Govt Looking to Get Rid of Tar Balls on Goa Beaches: Parrikar

NEW DELHI: Concerned over the tar balls phenomenon on Goa beaches, Chief Minister Manohar Parrikar has asked the state pollution control board to find out the source of the aquatic pollutant and study how to dispense them off.       

"I have asked the State Pollution Control Board to study the real source of tar balls. We are studying how to dispense them off, how to ecologically get rid of them," Parrikar, who was in Delhi today, told PTI.  

The Chief Minister said the tar ball is an "annual phenomenon" which is happening as many boats and big ships wash their tanks some 10 kms or 5 kms off the Goa coast.      

"...Because of changing currents, they come to the shore," he said after meeting Environment Minister Prakash Javadekar.            

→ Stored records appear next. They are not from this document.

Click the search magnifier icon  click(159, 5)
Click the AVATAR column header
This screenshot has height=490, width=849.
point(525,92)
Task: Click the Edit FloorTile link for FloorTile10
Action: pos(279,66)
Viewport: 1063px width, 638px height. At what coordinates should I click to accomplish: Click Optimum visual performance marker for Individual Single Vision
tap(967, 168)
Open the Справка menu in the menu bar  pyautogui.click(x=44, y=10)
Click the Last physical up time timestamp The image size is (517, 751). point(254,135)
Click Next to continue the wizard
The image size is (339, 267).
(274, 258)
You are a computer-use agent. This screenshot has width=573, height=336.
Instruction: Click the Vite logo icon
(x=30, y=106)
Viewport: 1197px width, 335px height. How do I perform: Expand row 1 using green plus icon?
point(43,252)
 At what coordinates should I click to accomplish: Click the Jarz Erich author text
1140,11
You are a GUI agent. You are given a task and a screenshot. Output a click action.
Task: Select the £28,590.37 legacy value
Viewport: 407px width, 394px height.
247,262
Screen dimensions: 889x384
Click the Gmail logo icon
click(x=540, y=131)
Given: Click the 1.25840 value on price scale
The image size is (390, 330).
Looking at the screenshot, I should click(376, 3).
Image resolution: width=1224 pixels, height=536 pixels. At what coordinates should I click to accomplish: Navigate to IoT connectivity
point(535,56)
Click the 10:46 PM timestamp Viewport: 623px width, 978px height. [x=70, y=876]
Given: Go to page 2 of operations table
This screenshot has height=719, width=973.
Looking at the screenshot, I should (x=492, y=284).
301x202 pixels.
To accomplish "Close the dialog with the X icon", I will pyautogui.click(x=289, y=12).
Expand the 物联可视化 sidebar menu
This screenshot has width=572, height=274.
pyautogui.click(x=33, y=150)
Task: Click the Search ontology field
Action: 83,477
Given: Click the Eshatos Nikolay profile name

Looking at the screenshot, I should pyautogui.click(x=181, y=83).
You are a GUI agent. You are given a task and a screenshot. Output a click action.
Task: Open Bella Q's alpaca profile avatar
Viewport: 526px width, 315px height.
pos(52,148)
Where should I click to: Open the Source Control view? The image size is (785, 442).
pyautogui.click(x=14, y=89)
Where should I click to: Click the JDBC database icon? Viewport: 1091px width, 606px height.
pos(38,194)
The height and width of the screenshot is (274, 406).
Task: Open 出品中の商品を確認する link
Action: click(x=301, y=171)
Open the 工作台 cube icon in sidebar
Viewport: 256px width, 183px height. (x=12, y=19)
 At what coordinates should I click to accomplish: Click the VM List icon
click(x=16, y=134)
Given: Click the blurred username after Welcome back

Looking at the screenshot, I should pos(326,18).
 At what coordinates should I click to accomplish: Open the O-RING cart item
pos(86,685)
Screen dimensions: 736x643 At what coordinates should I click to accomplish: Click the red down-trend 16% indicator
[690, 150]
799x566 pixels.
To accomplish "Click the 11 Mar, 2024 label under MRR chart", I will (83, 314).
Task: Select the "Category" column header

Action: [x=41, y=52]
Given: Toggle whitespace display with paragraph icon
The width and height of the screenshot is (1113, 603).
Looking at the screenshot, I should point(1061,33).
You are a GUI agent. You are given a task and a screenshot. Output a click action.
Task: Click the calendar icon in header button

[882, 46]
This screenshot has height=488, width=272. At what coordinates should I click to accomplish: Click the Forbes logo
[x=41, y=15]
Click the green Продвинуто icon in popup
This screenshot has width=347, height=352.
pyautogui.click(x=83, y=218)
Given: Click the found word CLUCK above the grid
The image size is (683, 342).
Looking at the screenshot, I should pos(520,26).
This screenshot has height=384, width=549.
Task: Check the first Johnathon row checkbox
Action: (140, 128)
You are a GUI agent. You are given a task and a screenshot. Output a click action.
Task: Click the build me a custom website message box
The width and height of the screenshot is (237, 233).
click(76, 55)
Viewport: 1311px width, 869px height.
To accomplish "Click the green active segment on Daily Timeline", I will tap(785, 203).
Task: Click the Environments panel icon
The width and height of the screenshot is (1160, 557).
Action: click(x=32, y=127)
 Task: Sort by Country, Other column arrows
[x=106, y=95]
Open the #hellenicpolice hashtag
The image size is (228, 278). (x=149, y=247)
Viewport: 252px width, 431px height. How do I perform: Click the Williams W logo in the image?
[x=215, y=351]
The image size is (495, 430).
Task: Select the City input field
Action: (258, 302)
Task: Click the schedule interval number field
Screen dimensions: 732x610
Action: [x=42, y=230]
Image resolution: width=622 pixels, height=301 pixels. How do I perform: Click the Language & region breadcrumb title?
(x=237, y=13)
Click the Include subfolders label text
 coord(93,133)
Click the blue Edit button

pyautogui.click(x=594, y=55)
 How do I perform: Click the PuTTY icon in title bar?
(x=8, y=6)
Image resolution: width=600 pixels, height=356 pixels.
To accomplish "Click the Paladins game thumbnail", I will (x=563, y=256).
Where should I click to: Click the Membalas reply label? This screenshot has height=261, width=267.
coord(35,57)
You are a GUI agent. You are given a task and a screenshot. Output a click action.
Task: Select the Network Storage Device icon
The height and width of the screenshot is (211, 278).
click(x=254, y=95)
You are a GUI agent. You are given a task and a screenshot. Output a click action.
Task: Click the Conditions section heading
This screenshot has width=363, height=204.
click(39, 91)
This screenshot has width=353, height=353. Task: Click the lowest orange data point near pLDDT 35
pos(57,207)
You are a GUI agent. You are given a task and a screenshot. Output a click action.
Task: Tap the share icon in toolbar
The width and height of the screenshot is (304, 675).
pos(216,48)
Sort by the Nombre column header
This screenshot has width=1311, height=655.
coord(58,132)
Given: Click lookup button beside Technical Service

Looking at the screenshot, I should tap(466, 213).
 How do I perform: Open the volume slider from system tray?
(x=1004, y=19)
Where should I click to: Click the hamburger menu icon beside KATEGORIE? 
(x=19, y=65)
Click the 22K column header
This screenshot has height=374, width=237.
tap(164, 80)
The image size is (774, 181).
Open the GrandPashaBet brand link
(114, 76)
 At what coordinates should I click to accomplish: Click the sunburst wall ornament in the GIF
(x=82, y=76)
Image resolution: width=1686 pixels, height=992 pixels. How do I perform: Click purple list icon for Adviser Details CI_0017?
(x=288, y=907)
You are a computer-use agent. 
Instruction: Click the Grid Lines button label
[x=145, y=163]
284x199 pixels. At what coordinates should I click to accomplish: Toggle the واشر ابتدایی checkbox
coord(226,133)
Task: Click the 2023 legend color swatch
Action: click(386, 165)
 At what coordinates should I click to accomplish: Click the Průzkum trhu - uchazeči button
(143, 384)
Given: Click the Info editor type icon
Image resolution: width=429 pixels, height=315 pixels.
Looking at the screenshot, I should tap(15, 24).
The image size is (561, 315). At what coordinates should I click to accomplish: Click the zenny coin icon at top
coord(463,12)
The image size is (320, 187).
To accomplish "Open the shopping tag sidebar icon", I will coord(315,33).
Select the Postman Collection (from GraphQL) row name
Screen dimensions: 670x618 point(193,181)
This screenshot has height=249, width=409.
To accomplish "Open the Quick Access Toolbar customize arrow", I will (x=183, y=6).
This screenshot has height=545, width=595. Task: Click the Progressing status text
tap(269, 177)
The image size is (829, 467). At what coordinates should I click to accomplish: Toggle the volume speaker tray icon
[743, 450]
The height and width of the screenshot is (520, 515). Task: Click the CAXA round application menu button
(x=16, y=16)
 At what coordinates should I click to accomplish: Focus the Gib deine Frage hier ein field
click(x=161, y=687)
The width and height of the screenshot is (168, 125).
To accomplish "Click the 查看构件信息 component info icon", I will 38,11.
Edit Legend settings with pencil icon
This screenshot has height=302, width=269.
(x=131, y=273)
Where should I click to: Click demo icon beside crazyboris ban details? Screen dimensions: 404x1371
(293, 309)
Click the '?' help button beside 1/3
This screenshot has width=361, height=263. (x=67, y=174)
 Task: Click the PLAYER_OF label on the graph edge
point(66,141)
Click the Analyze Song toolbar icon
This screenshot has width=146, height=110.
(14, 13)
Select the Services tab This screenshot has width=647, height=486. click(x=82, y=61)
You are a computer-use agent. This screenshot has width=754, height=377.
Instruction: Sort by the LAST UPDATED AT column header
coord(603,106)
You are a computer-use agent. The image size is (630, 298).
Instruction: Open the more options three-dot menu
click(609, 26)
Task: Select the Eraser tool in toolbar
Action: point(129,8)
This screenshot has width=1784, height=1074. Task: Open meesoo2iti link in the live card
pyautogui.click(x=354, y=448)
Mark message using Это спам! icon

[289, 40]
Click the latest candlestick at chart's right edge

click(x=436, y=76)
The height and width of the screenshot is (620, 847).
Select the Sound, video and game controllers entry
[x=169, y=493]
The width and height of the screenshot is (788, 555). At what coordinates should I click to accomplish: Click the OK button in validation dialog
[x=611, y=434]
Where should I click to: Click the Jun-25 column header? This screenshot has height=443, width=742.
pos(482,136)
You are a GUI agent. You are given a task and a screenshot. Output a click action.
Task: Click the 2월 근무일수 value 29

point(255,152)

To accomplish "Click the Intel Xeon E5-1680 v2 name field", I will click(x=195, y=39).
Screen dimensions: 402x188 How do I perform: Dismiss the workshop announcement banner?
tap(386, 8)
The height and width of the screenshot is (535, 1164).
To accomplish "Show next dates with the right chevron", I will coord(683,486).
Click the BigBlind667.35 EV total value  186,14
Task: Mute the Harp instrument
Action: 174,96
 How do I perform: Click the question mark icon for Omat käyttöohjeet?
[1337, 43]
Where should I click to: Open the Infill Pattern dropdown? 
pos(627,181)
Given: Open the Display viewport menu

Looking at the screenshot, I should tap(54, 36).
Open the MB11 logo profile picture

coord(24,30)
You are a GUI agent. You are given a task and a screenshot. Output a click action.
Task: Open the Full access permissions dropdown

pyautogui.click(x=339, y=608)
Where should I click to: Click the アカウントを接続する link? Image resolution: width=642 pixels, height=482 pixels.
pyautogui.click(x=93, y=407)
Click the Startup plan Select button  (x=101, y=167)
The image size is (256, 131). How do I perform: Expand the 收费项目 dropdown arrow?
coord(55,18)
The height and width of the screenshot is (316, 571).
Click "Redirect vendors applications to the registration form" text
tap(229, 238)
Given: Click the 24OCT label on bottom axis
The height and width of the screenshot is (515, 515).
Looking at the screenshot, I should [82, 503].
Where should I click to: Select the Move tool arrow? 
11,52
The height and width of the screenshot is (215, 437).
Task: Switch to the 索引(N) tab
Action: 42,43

Senior Congress leader and Rajya Sabha member Shantaram Naik had recently asked the Environment Ministry to take steps to save Goa beaches from tar balls.       In a letter to Javadekar, he had said the Government should take steps to ensure that crude oil ships refrain from deballasting at sea.  

Asked whether he has raised the issue with the Environment Minister, Parrikar said the state pollution control board was capable of handling the situation.  

According to Naik, tar balls -- a blob of petroleum -- pollute beaches including Calangute, Candolim, Colva and Benaulim "turning them black, badly affecting tourism in Goa."            

Naik had said that he raised the issue in the Rajya Sabha sometime back and his doubts have come true that ships carrying crude oil clean their tanks off the Goa coast disregarding international norms.            

According to a study conducted by National Institute of Oceanography, South East Asian Crude Oil (SEACO) was responsible for the problem.       

"It is possible that tankers proceeding to the Middle East with SEACO are likely to clean their tanks in the Arabian Sea. The resulting oil undergoes weathering process, leading to tar ball formation," says the NIO study.